WHAT YOU SHOULD DO:
Please produce a character-exact copy of the listing that follows, omitting all images.

EXTRACTED RECORDS:

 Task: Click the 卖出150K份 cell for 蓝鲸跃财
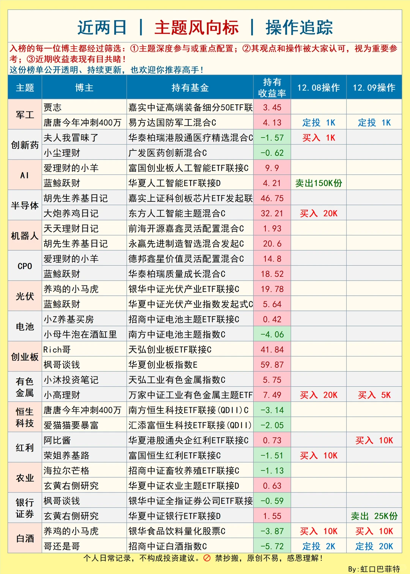tap(319, 183)
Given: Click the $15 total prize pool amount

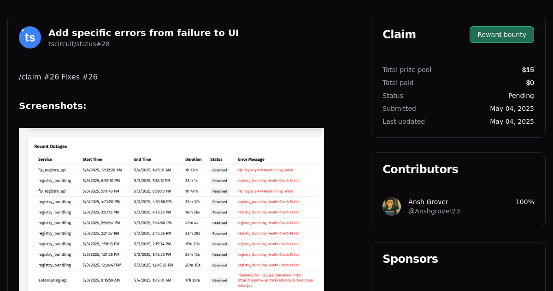Looking at the screenshot, I should pyautogui.click(x=528, y=70).
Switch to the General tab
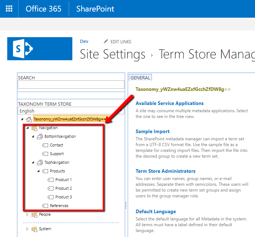255x237 pixels. (x=140, y=78)
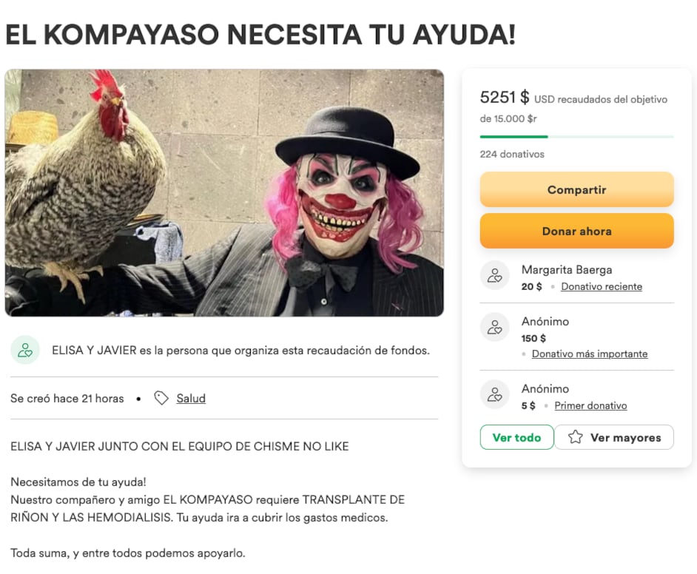Click the organizer avatar icon beside ELISA Y JAVIER

[25, 350]
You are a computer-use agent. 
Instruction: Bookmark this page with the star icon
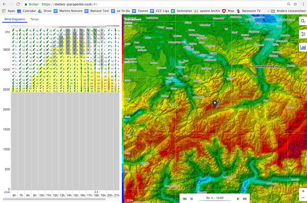point(295,4)
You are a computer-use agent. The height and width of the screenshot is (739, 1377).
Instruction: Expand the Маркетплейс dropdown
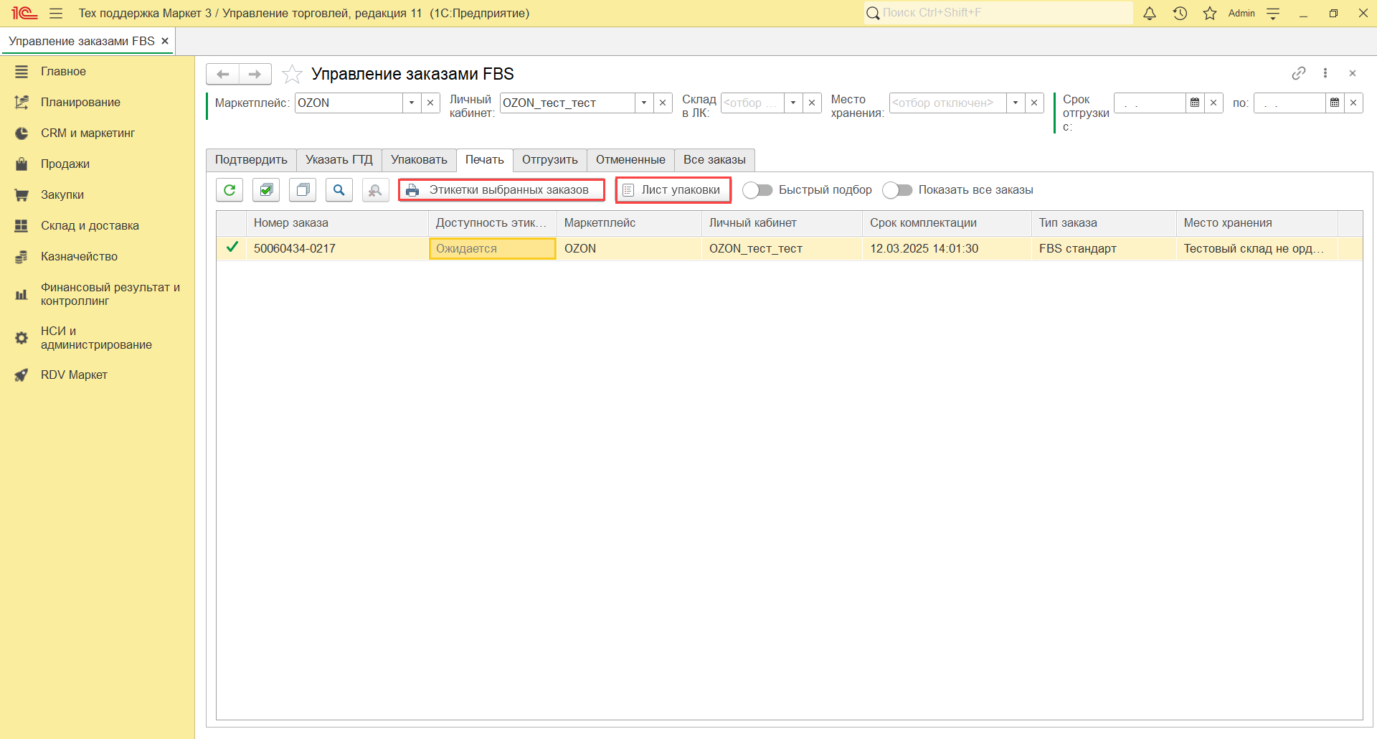click(x=412, y=103)
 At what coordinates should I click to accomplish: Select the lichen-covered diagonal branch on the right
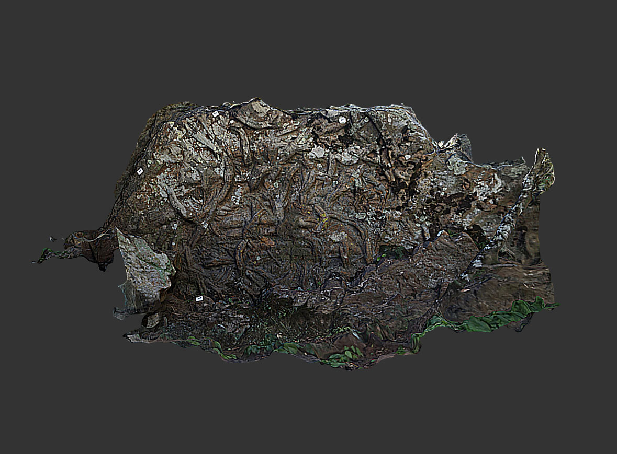pos(503,225)
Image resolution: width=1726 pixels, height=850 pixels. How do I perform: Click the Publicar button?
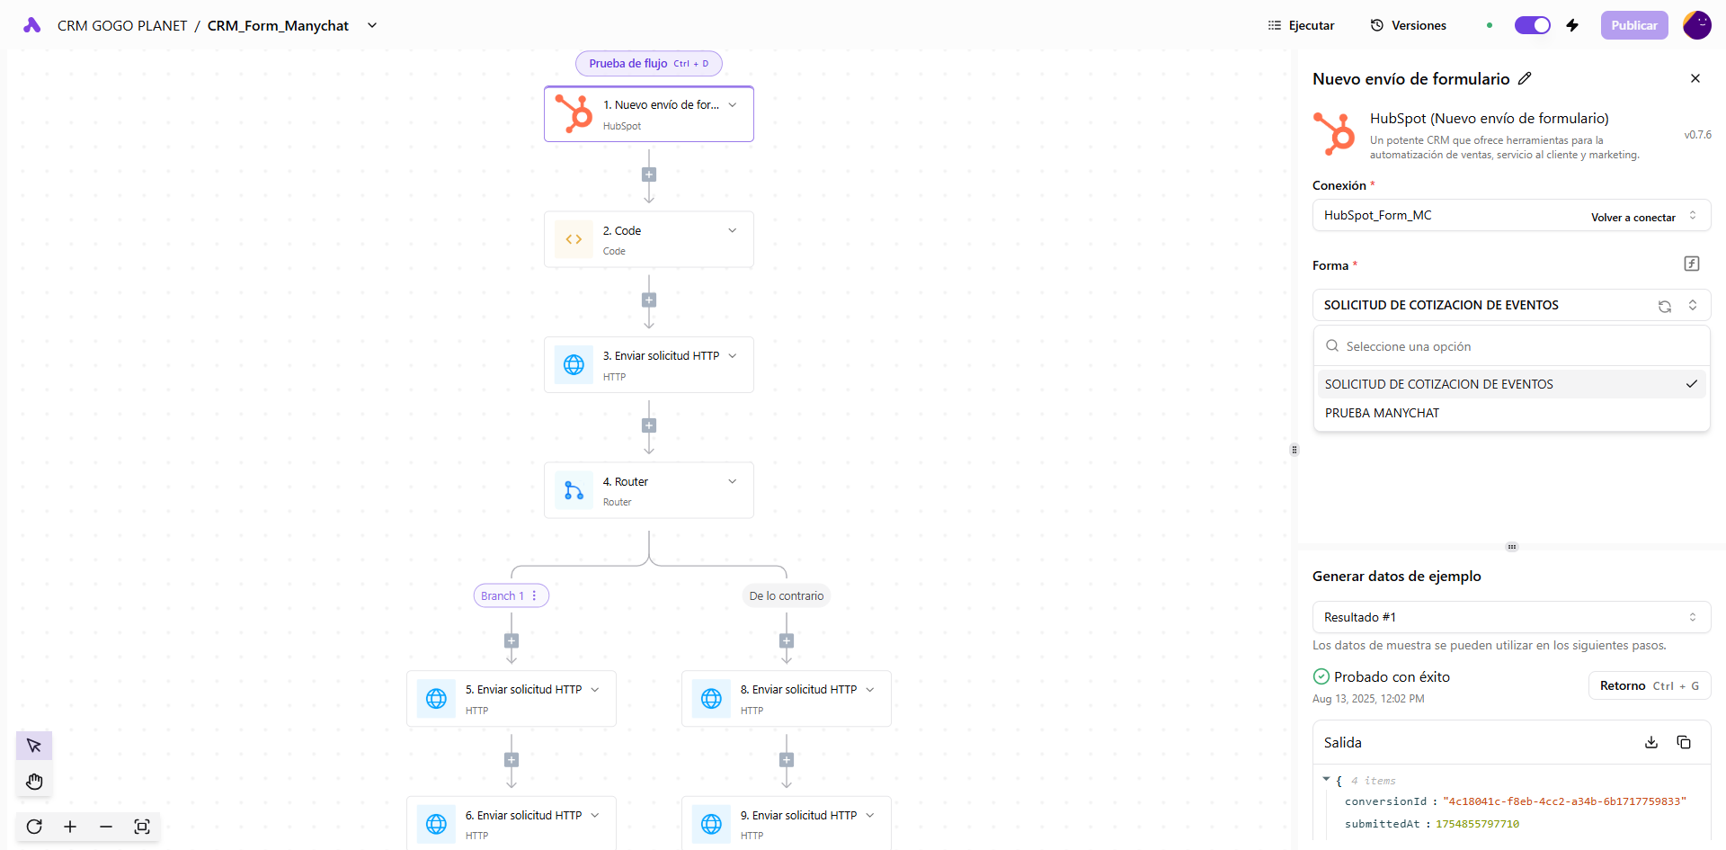[x=1633, y=25]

WRITTEN RESPONSE:
 Task: Click the 卖出150K份 cell for 蓝鲸跃财
tap(319, 183)
Given: Click the $15 total prize pool amount

Looking at the screenshot, I should pyautogui.click(x=528, y=70).
Switch to the General tab
255x237 pixels. (x=140, y=78)
Click the organizer avatar icon beside ELISA Y JAVIER

[25, 350]
You are a computer-use agent. 
Instruction: Bookmark this page with the star icon
point(295,4)
You are a computer-use agent. The height and width of the screenshot is (739, 1377).
Instruction: Expand the Маркетплейс dropdown
click(x=412, y=103)
 At what coordinates should I click to accomplish: Select the lichen-covered diagonal branch on the right
pos(503,225)
Image resolution: width=1726 pixels, height=850 pixels. How do I perform: Click the Publicar button?
[x=1633, y=25]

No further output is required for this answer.